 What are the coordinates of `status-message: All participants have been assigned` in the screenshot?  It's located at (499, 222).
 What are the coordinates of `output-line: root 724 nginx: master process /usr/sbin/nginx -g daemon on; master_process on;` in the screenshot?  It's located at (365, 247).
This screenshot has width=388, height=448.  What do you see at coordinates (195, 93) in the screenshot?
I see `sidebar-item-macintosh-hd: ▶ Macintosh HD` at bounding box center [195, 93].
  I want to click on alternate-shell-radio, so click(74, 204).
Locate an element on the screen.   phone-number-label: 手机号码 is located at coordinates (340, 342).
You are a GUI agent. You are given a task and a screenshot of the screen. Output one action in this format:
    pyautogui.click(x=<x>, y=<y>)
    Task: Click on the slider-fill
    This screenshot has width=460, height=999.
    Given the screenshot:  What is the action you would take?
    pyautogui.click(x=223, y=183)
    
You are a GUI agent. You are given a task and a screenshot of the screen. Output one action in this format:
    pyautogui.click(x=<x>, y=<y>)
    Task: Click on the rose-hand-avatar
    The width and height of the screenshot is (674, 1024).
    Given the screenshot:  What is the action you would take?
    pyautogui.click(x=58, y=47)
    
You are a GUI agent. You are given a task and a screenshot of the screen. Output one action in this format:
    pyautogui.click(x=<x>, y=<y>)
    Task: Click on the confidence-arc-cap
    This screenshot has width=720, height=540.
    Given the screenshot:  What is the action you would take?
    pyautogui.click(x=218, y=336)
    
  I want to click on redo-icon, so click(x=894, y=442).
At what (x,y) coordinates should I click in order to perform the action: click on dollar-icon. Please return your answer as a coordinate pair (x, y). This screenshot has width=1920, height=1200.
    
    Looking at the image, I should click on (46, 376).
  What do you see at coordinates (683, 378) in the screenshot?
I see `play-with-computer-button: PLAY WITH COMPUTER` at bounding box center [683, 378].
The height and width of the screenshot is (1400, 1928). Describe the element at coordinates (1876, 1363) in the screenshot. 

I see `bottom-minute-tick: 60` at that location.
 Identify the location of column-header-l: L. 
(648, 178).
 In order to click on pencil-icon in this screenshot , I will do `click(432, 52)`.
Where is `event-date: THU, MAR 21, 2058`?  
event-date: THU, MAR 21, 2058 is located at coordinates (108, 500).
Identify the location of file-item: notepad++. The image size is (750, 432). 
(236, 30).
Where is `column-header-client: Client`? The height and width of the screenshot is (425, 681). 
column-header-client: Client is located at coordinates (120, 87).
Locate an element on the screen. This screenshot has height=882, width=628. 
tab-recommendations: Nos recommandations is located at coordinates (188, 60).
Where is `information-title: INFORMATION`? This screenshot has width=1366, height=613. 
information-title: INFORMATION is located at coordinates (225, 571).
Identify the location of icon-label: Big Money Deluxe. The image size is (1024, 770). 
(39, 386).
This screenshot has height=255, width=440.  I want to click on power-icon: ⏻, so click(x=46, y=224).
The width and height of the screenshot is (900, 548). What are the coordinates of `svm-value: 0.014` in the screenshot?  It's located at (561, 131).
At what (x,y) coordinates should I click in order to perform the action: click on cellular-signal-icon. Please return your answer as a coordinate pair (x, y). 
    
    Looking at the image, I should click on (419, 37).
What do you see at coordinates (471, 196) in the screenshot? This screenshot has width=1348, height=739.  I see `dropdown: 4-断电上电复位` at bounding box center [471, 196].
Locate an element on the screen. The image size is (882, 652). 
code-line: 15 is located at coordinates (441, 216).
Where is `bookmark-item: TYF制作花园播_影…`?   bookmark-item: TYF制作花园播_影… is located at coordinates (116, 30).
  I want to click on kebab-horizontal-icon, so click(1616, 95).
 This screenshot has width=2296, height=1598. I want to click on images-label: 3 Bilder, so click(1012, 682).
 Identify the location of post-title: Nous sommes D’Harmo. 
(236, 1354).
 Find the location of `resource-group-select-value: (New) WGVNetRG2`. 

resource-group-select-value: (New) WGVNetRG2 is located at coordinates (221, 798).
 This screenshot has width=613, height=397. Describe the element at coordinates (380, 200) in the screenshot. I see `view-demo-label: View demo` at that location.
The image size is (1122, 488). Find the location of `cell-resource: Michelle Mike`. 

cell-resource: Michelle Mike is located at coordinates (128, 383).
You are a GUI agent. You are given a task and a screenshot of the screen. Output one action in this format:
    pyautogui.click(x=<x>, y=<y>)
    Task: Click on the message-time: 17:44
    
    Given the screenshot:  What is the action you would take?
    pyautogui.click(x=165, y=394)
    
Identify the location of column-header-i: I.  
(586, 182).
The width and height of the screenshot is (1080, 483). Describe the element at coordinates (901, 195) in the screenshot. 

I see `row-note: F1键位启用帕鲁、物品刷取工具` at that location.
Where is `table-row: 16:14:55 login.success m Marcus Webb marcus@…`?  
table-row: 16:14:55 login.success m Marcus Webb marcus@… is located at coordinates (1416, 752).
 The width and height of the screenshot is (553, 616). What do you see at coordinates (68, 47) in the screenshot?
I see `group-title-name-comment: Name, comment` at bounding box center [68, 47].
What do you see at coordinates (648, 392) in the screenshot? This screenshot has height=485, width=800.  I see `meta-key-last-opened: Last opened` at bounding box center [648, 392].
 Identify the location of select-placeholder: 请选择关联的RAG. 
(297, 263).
------------------------------------------------------------
• WHAT IS REQUIRED
Which lines in the listing above contain the string "value"? Gather every one of them and copy each line in full.

• YOUR SOLUTION
The width and height of the screenshot is (900, 548). What are the coordinates of `svm-value: 0.014` in the screenshot?  It's located at (561, 131).
 Find the location of `resource-group-select-value: (New) WGVNetRG2`. 
resource-group-select-value: (New) WGVNetRG2 is located at coordinates (221, 798).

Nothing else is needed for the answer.